Things got weird at yesterday's Google I/O conference right from the jump, when the duck hit the stage.
The day began with a musical performance described as a "generative AI experiment featuring Dan Deacon and Google's MusicLM, Phenaki, and Bard AI tools." It wasn't clear exactly how much of it was machine-made and how much was human. There was a long, lyrically rambling dissertation about meeting a duck with lips. Deacon informed the audience that we were all in a band called Chiptune and launched into a song with various chiptune riffs layered on top of each other. Later he had a song about oat milk? I believe the lyrics were entirely AI generated. Someone wearing a duck suit with lipstick came out and danced on stage. It was all very confusing.
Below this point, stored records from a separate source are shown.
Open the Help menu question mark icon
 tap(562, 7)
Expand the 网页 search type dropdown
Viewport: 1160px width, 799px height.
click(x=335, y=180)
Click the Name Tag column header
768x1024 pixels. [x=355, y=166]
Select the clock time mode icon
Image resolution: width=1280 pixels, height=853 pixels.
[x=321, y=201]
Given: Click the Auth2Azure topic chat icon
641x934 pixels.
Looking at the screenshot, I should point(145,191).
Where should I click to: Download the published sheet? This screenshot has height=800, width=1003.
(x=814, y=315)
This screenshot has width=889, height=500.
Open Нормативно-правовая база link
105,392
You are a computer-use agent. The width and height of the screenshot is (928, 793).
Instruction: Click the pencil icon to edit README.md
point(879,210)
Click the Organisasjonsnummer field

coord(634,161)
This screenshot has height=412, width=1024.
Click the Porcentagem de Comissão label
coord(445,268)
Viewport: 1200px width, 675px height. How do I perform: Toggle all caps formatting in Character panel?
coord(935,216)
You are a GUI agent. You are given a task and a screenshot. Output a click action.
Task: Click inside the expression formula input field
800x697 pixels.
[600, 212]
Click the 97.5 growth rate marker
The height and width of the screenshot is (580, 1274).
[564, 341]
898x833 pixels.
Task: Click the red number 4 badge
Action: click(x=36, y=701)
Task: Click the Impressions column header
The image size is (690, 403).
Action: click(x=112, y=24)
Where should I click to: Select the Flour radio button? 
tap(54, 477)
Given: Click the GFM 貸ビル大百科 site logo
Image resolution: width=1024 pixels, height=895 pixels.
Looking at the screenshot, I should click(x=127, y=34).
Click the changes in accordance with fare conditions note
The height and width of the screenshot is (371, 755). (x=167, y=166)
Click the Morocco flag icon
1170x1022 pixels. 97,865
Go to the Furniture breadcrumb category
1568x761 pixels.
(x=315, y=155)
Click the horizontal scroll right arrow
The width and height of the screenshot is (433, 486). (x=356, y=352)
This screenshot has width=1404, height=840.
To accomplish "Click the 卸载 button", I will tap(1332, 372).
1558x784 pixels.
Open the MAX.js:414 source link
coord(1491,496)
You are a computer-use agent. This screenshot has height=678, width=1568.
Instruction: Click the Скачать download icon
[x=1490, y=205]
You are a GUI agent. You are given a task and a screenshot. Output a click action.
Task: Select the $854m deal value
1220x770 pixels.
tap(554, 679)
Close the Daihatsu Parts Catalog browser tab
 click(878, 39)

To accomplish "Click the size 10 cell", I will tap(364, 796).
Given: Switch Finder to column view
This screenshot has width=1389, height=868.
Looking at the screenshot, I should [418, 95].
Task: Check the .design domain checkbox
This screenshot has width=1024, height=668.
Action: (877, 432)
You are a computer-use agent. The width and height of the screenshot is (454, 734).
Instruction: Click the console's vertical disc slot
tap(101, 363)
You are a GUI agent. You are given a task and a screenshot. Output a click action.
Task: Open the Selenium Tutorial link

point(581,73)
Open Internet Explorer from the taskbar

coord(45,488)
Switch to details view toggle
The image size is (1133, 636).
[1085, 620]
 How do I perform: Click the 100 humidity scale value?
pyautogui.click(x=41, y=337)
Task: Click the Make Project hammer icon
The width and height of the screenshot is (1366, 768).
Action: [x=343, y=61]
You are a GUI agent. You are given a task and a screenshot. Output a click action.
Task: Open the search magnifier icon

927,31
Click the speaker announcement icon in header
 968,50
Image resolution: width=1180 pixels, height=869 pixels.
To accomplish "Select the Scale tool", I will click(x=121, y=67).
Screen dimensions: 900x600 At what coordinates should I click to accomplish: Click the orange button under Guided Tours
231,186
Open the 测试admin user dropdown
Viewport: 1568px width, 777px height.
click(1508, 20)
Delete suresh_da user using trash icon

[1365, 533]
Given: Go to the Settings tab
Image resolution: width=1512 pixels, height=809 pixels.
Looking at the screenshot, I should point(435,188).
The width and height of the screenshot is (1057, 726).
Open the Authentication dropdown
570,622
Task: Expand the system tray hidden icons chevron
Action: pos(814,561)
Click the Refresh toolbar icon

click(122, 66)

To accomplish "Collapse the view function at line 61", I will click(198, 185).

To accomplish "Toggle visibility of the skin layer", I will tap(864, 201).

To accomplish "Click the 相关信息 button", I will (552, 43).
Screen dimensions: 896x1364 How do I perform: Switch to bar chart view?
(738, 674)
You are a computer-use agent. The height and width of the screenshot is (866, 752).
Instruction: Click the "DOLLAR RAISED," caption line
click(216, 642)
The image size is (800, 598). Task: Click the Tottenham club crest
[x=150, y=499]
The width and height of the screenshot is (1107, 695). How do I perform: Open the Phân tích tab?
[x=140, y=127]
Yet when Google CEO Sundar Pichai, who once ran the company's efforts with Android, stepped on stage, he made it clear what he was there to talk about. It wasn't a new phone—it was AI. He opened by going straight at the ways AI is in everything the company does now. With generative AI, he said, "we are reimagining all our core products, including Search."I don't think that's quite right.
The company made this point in one demo after another, all morning long. A Gmail demo showed how generative AI can compose an elaborate email to an airline to help you get a refund. The new Magic Editor in Google Photos will not only remove unwanted elements but reposition people and objects in photos, make the sky brighter and bluer, and then adjust the lighting in the photo so that all that doctoring looks natural.
In Docs, the AI will create a full job description from just a few words. It will generate spreadsheets. Help you plan your vacation in Search, adjust the tone of your text messages to be more professional (or more personable), give you an "immersive view" in Maps, summarize your email, write computer code, seamlessly translate lip-sync videos. It is so deeply integrated into not only the Android operating system but the hardware itself that Google now makes "the only phone with AI at its center," as Google's Rick Osterloh said in describing the G2 chip. Phew.
Google I/O is a highly, highly scripted event. For months now the company has faced criticism that its AI efforts were being outpaced by the likes of OpenAI's ChatGPT or Microsoft Bing. Alarm bells were sounding internally, too. Today felt like a long-planned answer to that. Taken together, the demos came across as a kind of flex—a way to show what the company has under the hood and how it can deploy that technology throughout its existing, massively popular products (Pichai noted that the company has five different products with more than 2 billion users).
And yet at the same time, it is clearly trying to walk a line, showing off what it can do but in ways that won't, you know, freak everyone out.
And so, I/O yesterday was a far cry from the event in 2018, when the company gleefully demonstrated Duplex, showcasing how Google Assistant could make automated calls to small businesses without ever letting the people on those calls know they were interacting with an AI. It was an incredible demo. And one that made very many people deeply uneasy.
Again and again at this year's I/O, we heard about responsibility. James Manyika, who leads the company's technology and sociomedical analysis, offered this quotation from poet Robert Burns: “The best laid schemes o' Mice an' Men, Gang aft agley.” He said, it's true for generative AI and for companies like Google using it.